FairPoint: We’re working on issues

FairPoint Communications will take two months to develop a clear plan to solve the sweeping customer issues that are helping drag the company down, even as it works to convince debt-holders to accept new terms in an attempt to avoid Chapter 11 bankruptcy in October.

That news came Sept. 9 during an unusual four-hour joint hearing in Derry that saw regulators from New Hampshire, Vermont and Maine express disappointment about FairPoint’s inability to solve myriad problems since it bought Verizon’s land lines this year.

Among the information presented, company officials said FairPoint would not meet the Oct. 1 deadline for making broadband Internet available to 75 percent of its New Hampshire customers.

On a positive note, however, officials said the company remains on schedule to upgrade its core network to “next generation” systems, based on Internet protocols instead of traditional telephone switches, which should allow much faster DSL broadband service over phone lines, perhaps as early as this winter. It also said the high-speed fiber-optic FAST service, formerly Verizon’s FiOS, was expanding slightly throughout southern New Hampshire, moving into new subdivisions and “filling in” neighborhoods where it already exists.

In general, the tone voiced by the three members of the New Hampshire Public Utilities Commission and their counterparts in Maine and Vermont might be described as cautious pessimism — hope that things will finally get better but fear that they won’t, particularly when FairPoint executives declined to give first deadlines for improvement.

“One of the reasons we’re here today is, frankly, frustration,” said James Volz, chairman of the Vermont Public Service Board. He pointed out that FairPoint once predicted service problems would be mostly solved by June: “That day has long since passed, and we’ve seen neither sufficient progress nor a firm commitment that will achieve an acceptable level of service.”

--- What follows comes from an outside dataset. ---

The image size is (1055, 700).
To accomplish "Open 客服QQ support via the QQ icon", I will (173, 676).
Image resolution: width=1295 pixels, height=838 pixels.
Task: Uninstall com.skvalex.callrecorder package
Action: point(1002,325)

“We are quite a ways off from where the public wants you to be, we want you to be and you want to be,” said New Hampshire PUC member Clifton Below, noting that the large number of reported billing, service and repair problems had been declining in early summer but had “plateaued” since then.

Financial woes

The Charlotte, N.C.-based FairPoint Communications owns rural phone systems in 18 states, but the lines it purchased from Verizon in northern New England make up four-fifths of its business. When the $2.4 billion sale was approved last year by the three states, it drew concern from those who feared that FairPoint was taking on too much debt and too big a transition.

Events since then — widespread e-mail problems in February and March, and continuing region-wide service problems such as bills issued after service was canceled and months-long waits to get new phone lines — have not allayed those fears.

The day’s main job for David Hauser, who was appointed CEO in June, was to assure regulators that FairPoint is making the changes needed to fix a rocky situation. The company’s operations have had so many problems that the current situation, in which 22 percent of customer orders in the system are late, is considered an improvement.

Hauser talked about such things as changes in systems operations; the development of a “dashboard” to display sometimes conflicting data about FairPoint’s accomplishments, allowing better measurement of progress; and cost controls under which he approves all new hires in a company with 3,500 employees.

Most notably, the company has created a new position of vice president of business solutions, whose main job is to hire one or more outside analysts by mid-November to provide recommendations for system-wide, long-term solutions, and then to see them implemented.

“We know that northern New England is what makes or breaks FairPoint,” Hauser said.

Almost bigger than the service problems are financial issues. FairPoint had to renegotiate a half-billion dollars worth of debt, to avoid making cash payments that it couldn’t afford. The payments to bondholders and banks are now due Oct. 1, unless a new deal can be struck.

He said that operations of the phone network would not be affected if this happens, largely because the new owners would want the system to continue bringing in money from customers.

FairPoint also is facing delisting from the New York Stock Exchanges because its share price is so low, a move that would force it to sell shares on the over-the-counter market. But Hauser said if this happens, it would have “no direct financial impact” on FairPoint, dismissing delisting as “reputational noise.”

FairPoint isn’t alone in its financial situation. Hawaii Telecom, created when Verizon sold its land lines in that state, is already in bankruptcy court.

The FairPoint situation is being closely watched by regulators in 14 states, where Verizon wants to sell lines in many rural markets to Frontier Communications, which operates a smaller number of similar systems, for $8.5 billion.

One thing that came out of the Sept. 9 hearing is that the technical side of the region’s telecommunications network has few problems and is operating well.